To answer the third research question “How has it been monitored?” we found that the most used data collection instruments in the 11 studies were pre- and post-tests. Nine of the analyzed studies chose to use pre- and post-tests to monitor the developed training, and four of these did not use any other data collection instrument other than the tests. Written productions by students, semi-structured interviews and questionnaires were mentioned as instruments used to monitor training in the same number of studies (three). Observation grids were also used in two of the analyzed studies. In our review, it became evident that, although five out of the 11 studies emphasize in their conclusions the importance of reflection in the training process ( Butler and Leahy, 2021 ; Drot-Delange et al., 2021 ; Peracaula-Bosch and Gonzalez-Martinez, 2022 ; Tankiz and Atman Uslu, 2023 ; Zha et al., 2020 ), only one study mentioned the use of this instrument to monitor the training given to pre-service teachers. We also highlighted that several studies reflect on initial teachers’ attitudes toward CT training (e.g., motivation, self-efficacy perception, confidence), however they do not present instruments that allow monitoring this aspect.
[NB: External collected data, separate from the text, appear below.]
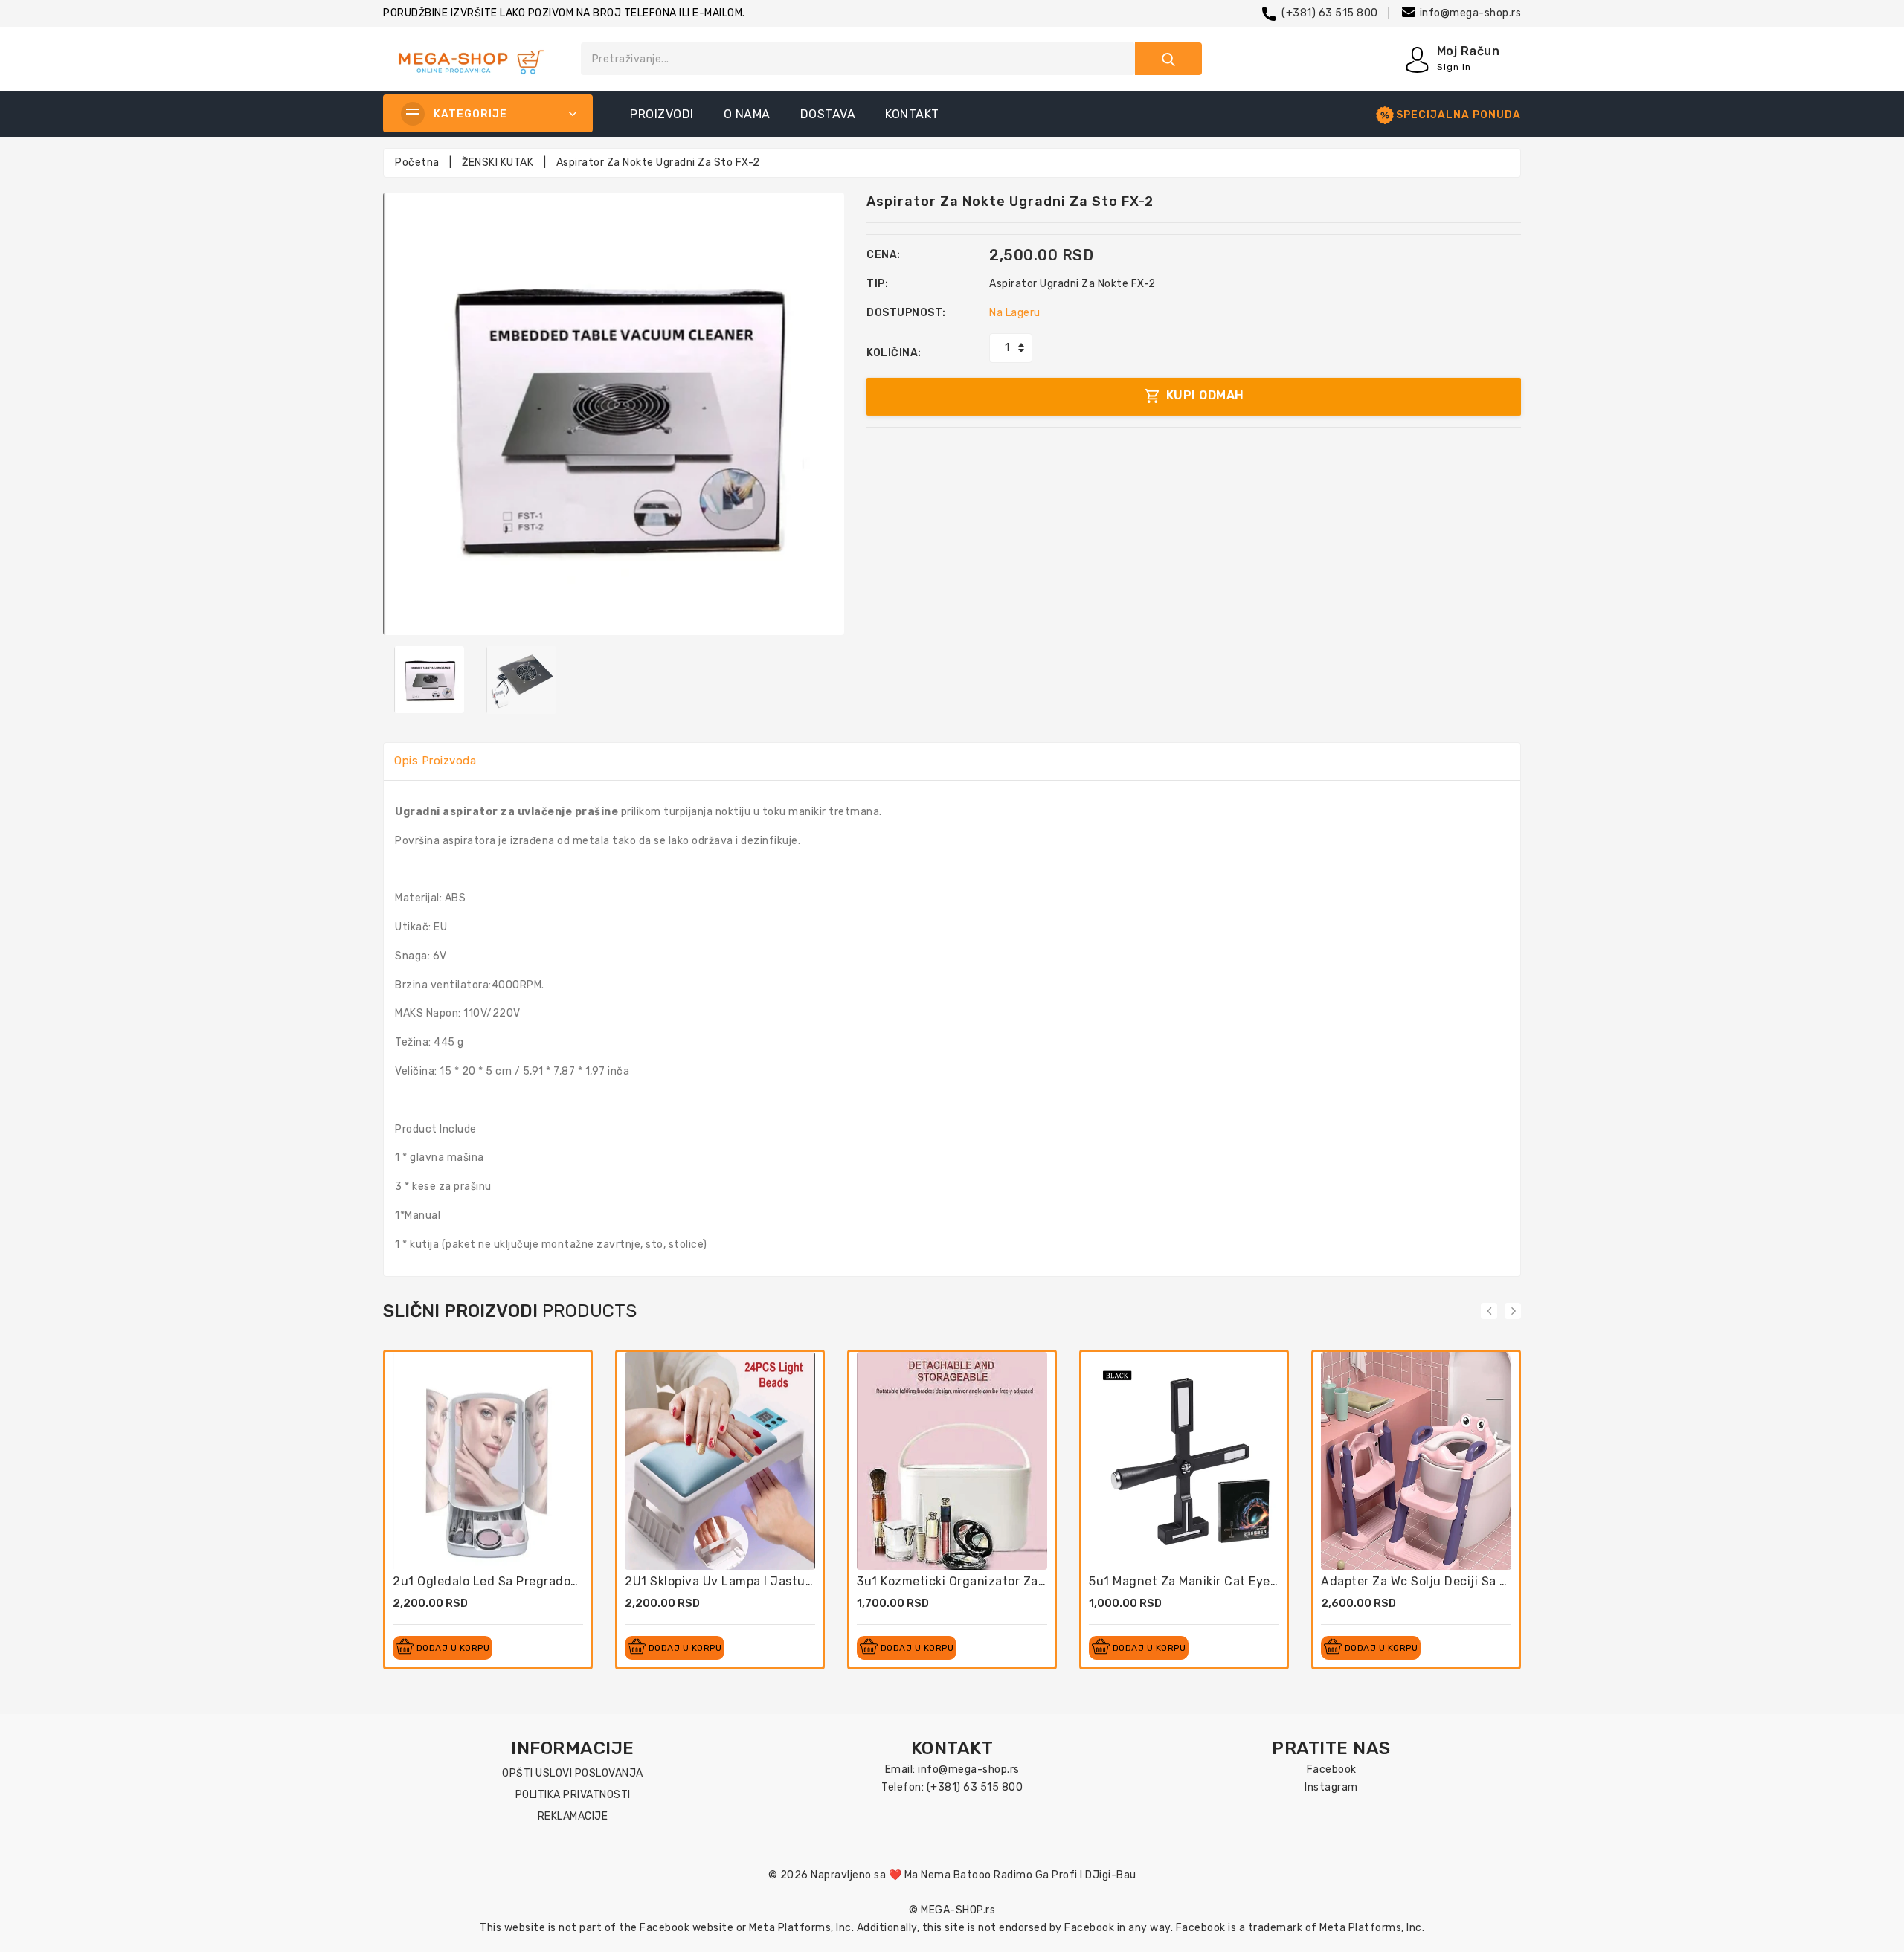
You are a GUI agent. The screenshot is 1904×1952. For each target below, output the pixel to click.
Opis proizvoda (435, 760)
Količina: (894, 353)
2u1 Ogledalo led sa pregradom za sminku (520, 1581)
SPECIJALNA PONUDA (1458, 115)
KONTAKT (912, 114)
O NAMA (747, 114)
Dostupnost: (906, 312)
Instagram (1331, 1787)
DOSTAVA (828, 114)
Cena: (883, 254)
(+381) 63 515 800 (1329, 13)
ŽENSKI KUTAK (497, 162)
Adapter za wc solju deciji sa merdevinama (1450, 1581)
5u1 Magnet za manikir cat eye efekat (1201, 1581)
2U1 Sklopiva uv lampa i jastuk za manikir (750, 1581)
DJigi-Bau (1110, 1875)
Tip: (877, 283)
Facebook (1332, 1769)
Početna (417, 162)
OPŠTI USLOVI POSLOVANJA (572, 1773)
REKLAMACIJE (573, 1816)
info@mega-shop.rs (1471, 13)
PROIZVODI (662, 114)
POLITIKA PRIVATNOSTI (573, 1794)
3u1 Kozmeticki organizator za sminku (971, 1581)
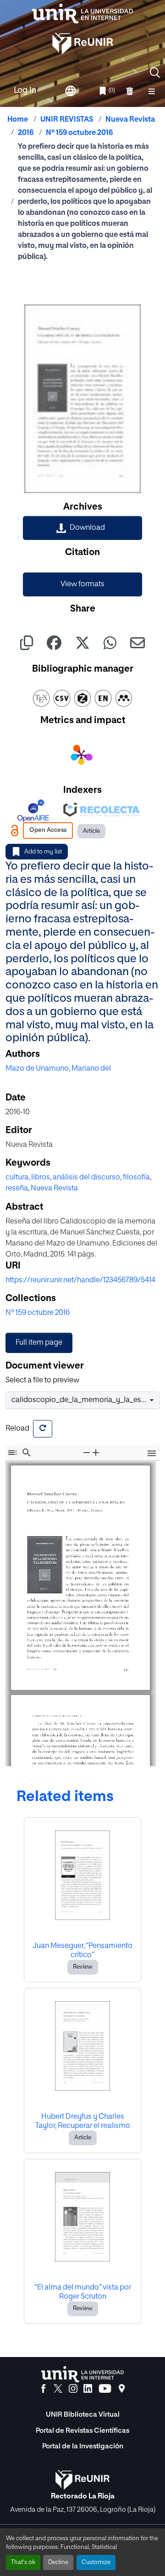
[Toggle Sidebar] (12, 1452)
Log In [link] (25, 90)
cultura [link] (17, 1177)
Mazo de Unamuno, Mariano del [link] (58, 1068)
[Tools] (151, 1454)
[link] (82, 528)
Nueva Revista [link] (130, 119)
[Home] (82, 13)
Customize (96, 2562)
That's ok (23, 2562)
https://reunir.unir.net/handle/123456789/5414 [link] (80, 1280)
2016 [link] (25, 133)
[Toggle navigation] (151, 91)
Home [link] (17, 119)
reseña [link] (17, 1188)
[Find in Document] (26, 1452)
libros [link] (40, 1177)
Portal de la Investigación (82, 2446)
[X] (58, 2388)
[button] (154, 72)
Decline (58, 2562)
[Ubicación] (121, 2388)
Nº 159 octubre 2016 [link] (79, 133)
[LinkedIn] (87, 2388)
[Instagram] (73, 2388)
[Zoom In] (95, 1452)
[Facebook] (43, 2388)
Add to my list (43, 852)
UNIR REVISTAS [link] (66, 119)
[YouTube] (105, 2388)
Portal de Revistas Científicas (82, 2430)
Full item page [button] (39, 1343)
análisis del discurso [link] (86, 1177)
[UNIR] (82, 2374)
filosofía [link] (136, 1177)
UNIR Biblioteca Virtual (83, 2414)
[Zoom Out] (86, 1452)
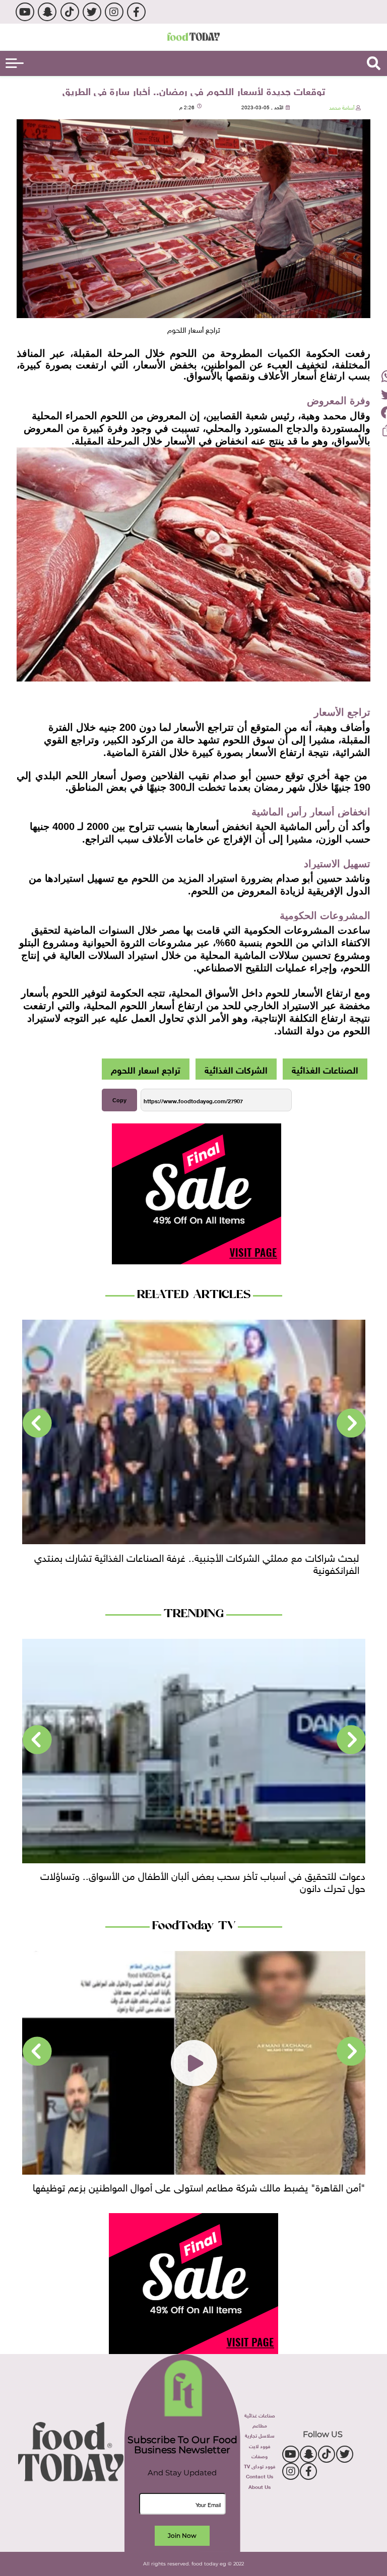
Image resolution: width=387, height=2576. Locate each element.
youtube (25, 12)
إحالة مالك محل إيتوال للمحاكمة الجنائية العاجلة (272, 1874)
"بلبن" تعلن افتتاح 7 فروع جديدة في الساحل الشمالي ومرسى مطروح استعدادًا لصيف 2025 (194, 2192)
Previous (351, 1423)
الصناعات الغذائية (325, 1069)
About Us (259, 2486)
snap (47, 12)
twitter (92, 12)
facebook (136, 12)
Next (37, 1423)
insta (114, 12)
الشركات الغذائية (236, 1069)
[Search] (373, 63)
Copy (119, 1100)
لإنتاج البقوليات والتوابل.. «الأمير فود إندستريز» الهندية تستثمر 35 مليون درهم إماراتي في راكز (203, 1562)
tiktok (69, 12)
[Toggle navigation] (14, 63)
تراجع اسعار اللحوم (145, 1069)
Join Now (182, 2535)
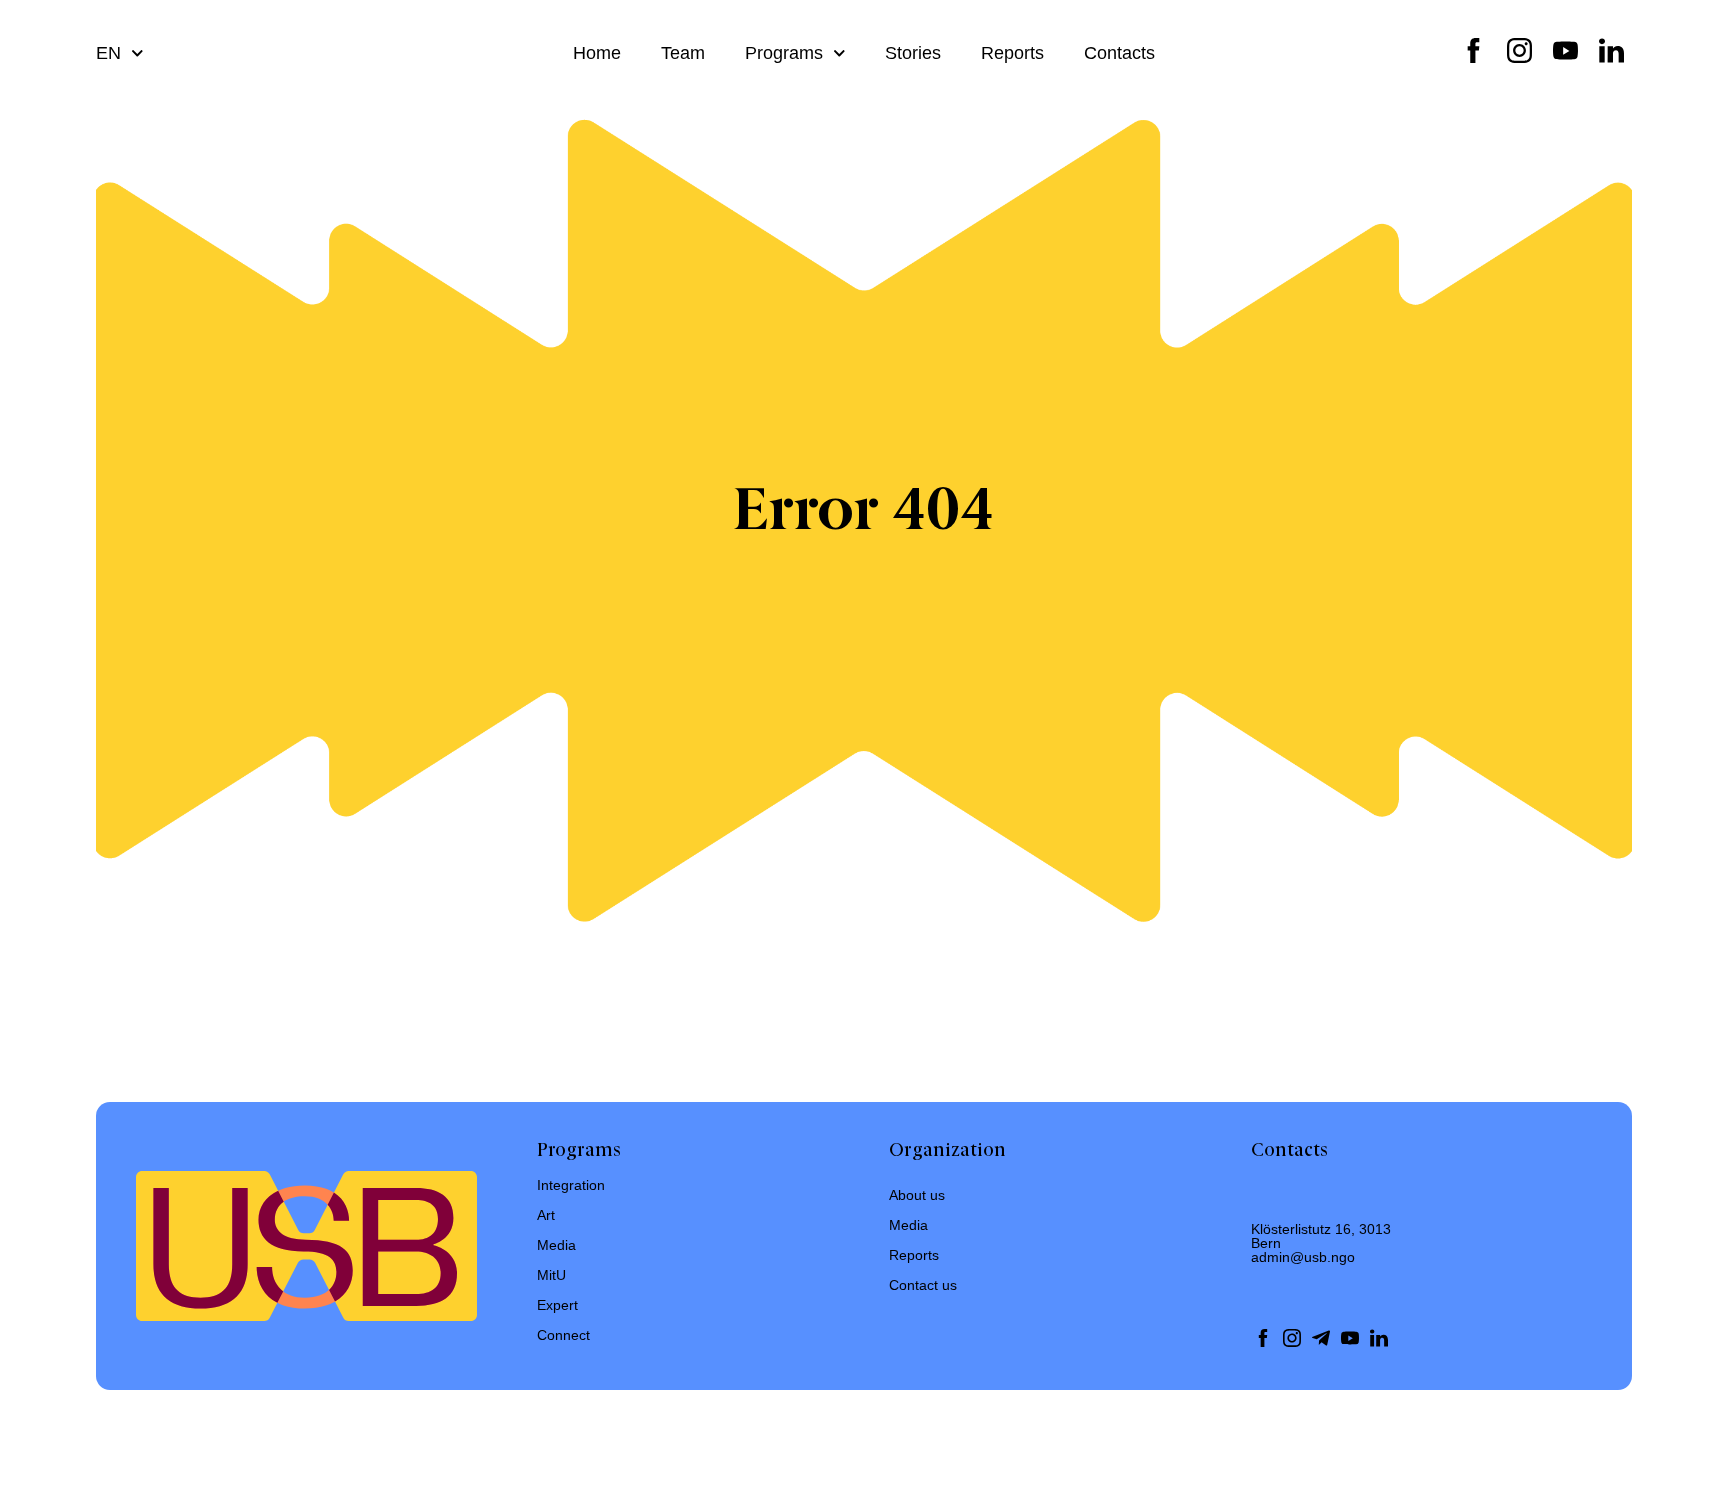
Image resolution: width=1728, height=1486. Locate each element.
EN (108, 53)
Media (556, 1245)
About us (917, 1195)
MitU (551, 1275)
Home (597, 53)
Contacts (1119, 53)
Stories (913, 53)
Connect (563, 1335)
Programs (784, 53)
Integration (571, 1185)
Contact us (923, 1285)
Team (683, 53)
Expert (557, 1305)
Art (546, 1215)
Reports (1012, 53)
The results of the studies that were analyzed in this systematic review provide important aspects related to the development of CT in initial primary teacher training, particularly the diversity of used modalities, reflections on the possible difficulties students faced, changes in the attitude of pre-service teachers throughout training, and the positive impact of collaboration in the training process. The authors of the reviewed studies point out the lack of training offered for the development of CT as an urgent challenge that requires an immediate solution. The studies reveal that pre-service teachers often lack knowledge about CT content, resulting in low self-efficacy, interest, and confidence, reinforcing the need for training in CT. Through training, pre-service teachers acquired crucial skills for the correct implementation of educational strategies involving CT ( Tripon, 2022 ).
4 Conclusion
This systematic review highlights the scarcity of training that promotes the development of CT in initial primary teacher training, even though more and more countries have incorporated CT into their basic education curricula in recent years.
The results underline the importance of the practical component, which is an essential part of initial teacher training, highlighting that this practice often does not occur. Practice with primary school students is essential for pre-service teachers to understand the real difficulties students face and the real impact that their plans have on learning. The prior implementation of the teaching experience planned by pre-service teachers in the initial teacher training class, with course colleagues playing the role of primary school students, enables the promotion of collaborative learning and reflection on the practice, anticipating possible difficulties.
Individual reflection is highlighted as a fundamental component in pre-service teacher training in the results of this systematic review. It was observed that training is often short and optional, which contrasts with the speciality literature that refers to the need for longer lasting and integrated training within the official initial teacher training curriculum.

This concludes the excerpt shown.